# Stirling Number of the Second Kind of Number with Self

## Theorem

$\displaystyle \left\{ {n \atop n}\right\} = 1$

where $\displaystyle \left\{ {n \atop n}\right\}$ denotes a Stirling number of the second kind.

## Proof

The proof proceeds by induction.

For all $n \in \N_{> 0}$, let $P \left({n}\right)$ be the proposition:

$\displaystyle \left\{ {n \atop n}\right\} = 1$

### Basis for the Induction

$P \left({0}\right)$ is the case:

 $\displaystyle \left\{ {0 \atop 0}\right\}$ $=$ $\displaystyle \delta_{0 0}$ Stirling Number of the Second Kind of 0 $\displaystyle$ $=$ $\displaystyle 1$ Definition of Kronecker Delta

This is the basis for the induction.

### Induction Hypothesis

Now it needs to be shown that, if $P \left({k}\right)$ is true, where $k \ge 2$, then it logically follows that $P \left({k + 1}\right)$ is true.

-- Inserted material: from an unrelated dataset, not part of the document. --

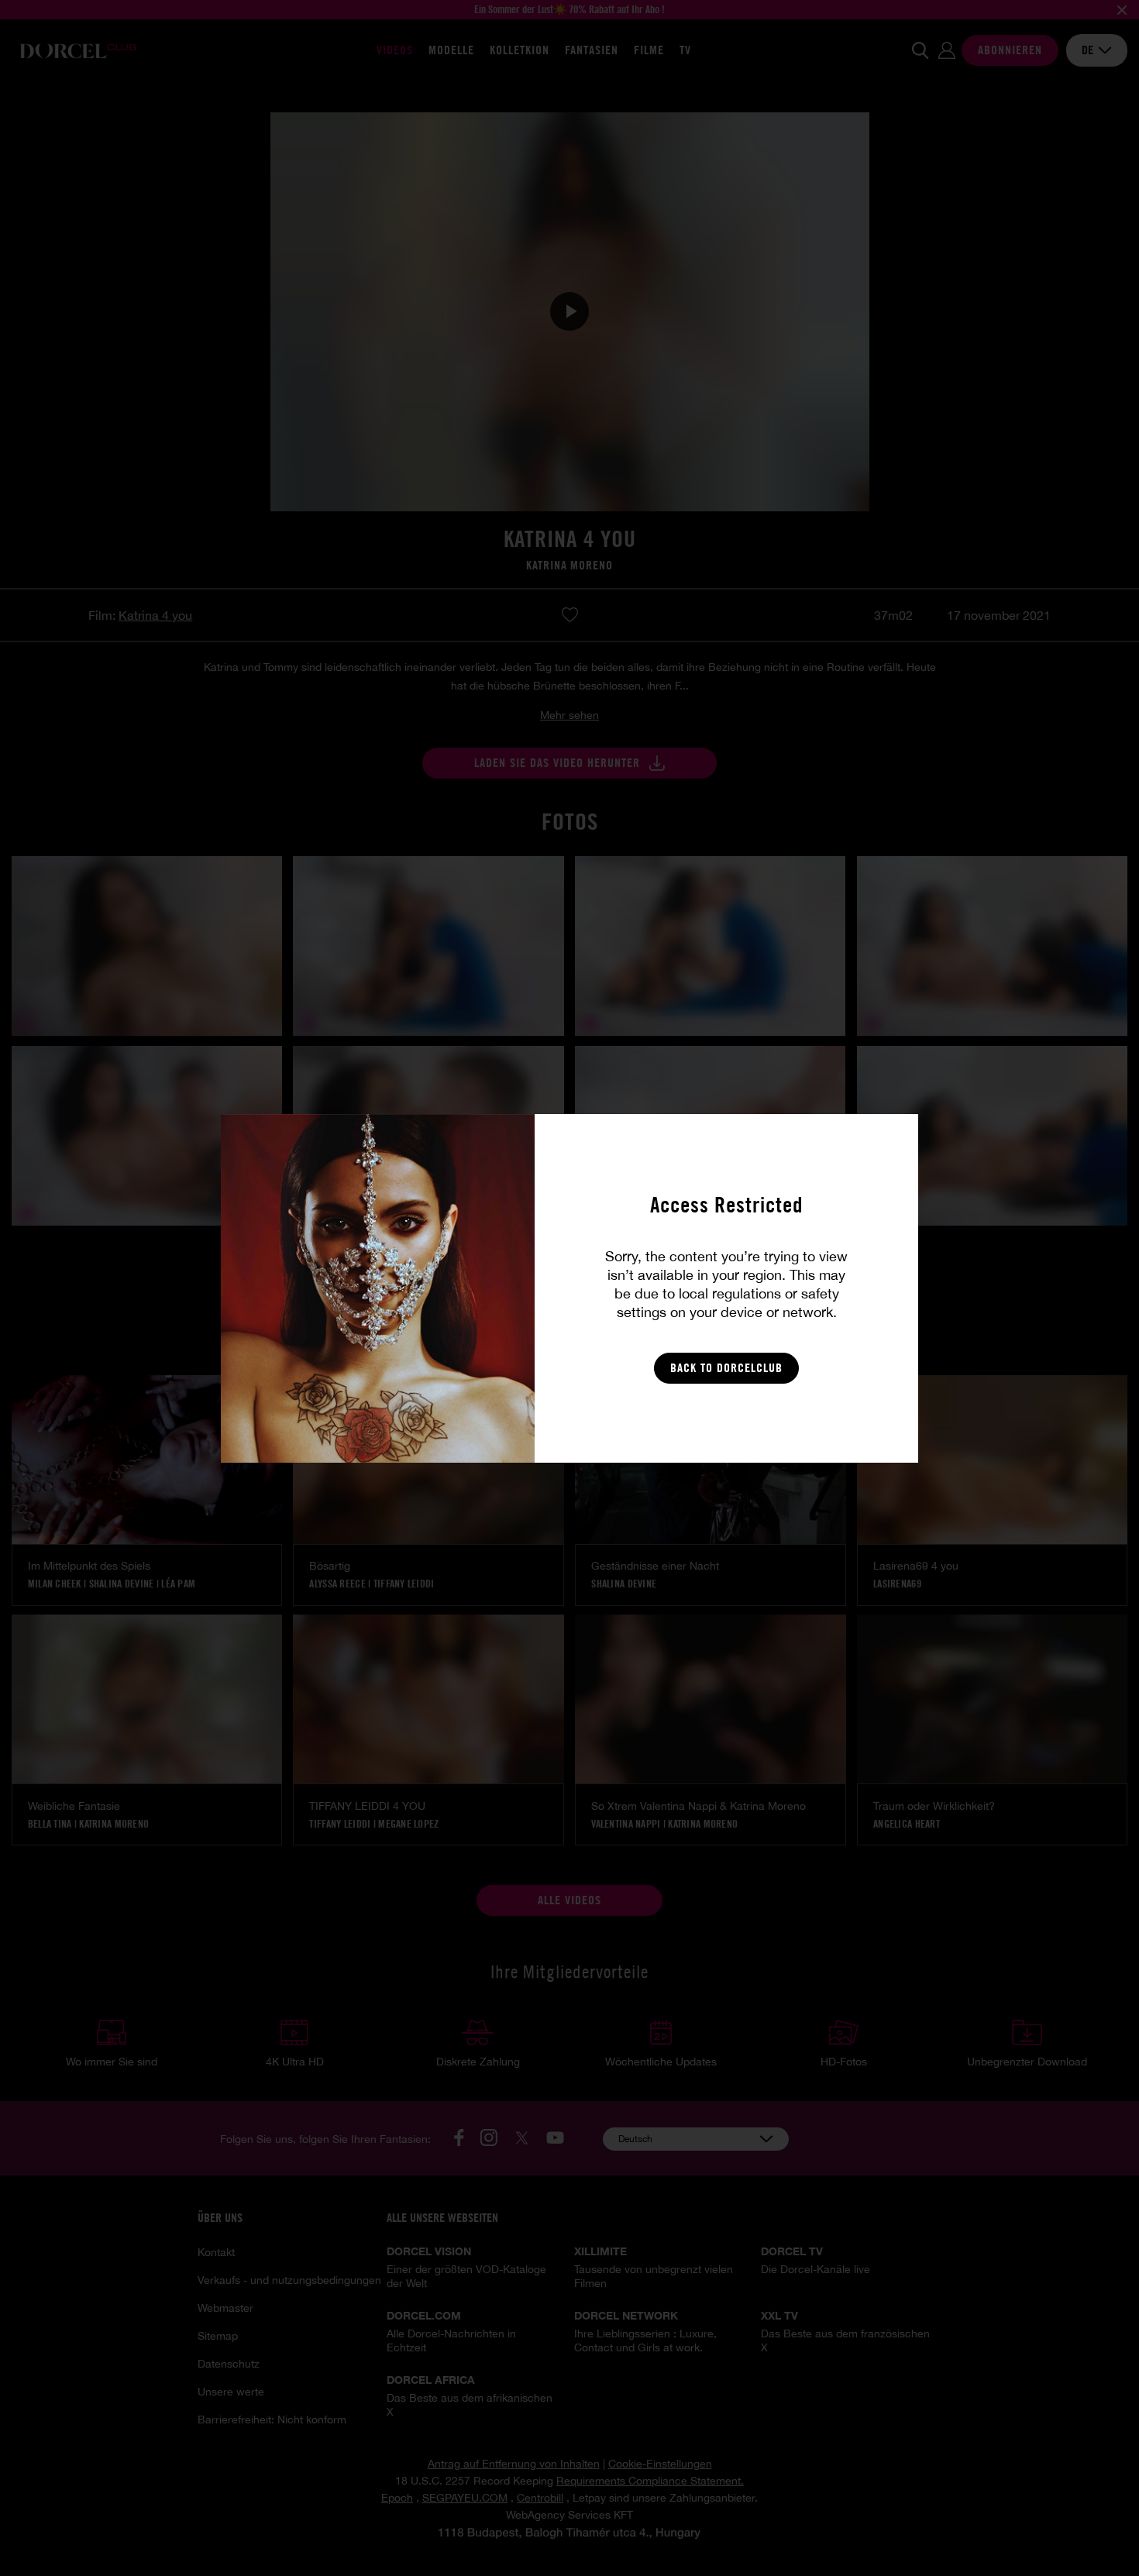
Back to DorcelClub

So this is the induction hypothesis:

$\displaystyle \left\{ {k \atop k}\right\} = 1$

from which it is to be shown that:

$\displaystyle \left\{ {k + 1 \atop k + 1}\right\} = 1$

### Induction Step

This is the induction step:

 $\displaystyle \left\{ { {k + 1} \atop {k + 1} }\right\}$ $=$ $\displaystyle \left({k + 1}\right) \left\{ {k \atop {k + 1} }\right\} + \left\{ {k \atop k}\right\}$ Definition of Stirling Numbers of the Second Kind $\displaystyle$ $=$ $\displaystyle \left({k + 1}\right) \times 0 + \left\{ {k \atop k}\right\}$ Stirling Number of Number with Greater $\displaystyle$ $=$ $\displaystyle \left\{ {k \atop k}\right\}$ $\displaystyle$ $=$ $\displaystyle 1$ Induction Hypothesis

So $P \left({k}\right) \implies P \left({k + 1}\right)$ and the result follows by the Principle of Mathematical Induction.

Therefore:

$\displaystyle \forall n \in \Z_{\ge 0}: \left\{ {n \atop n}\right\} = 1$

$\blacksquare$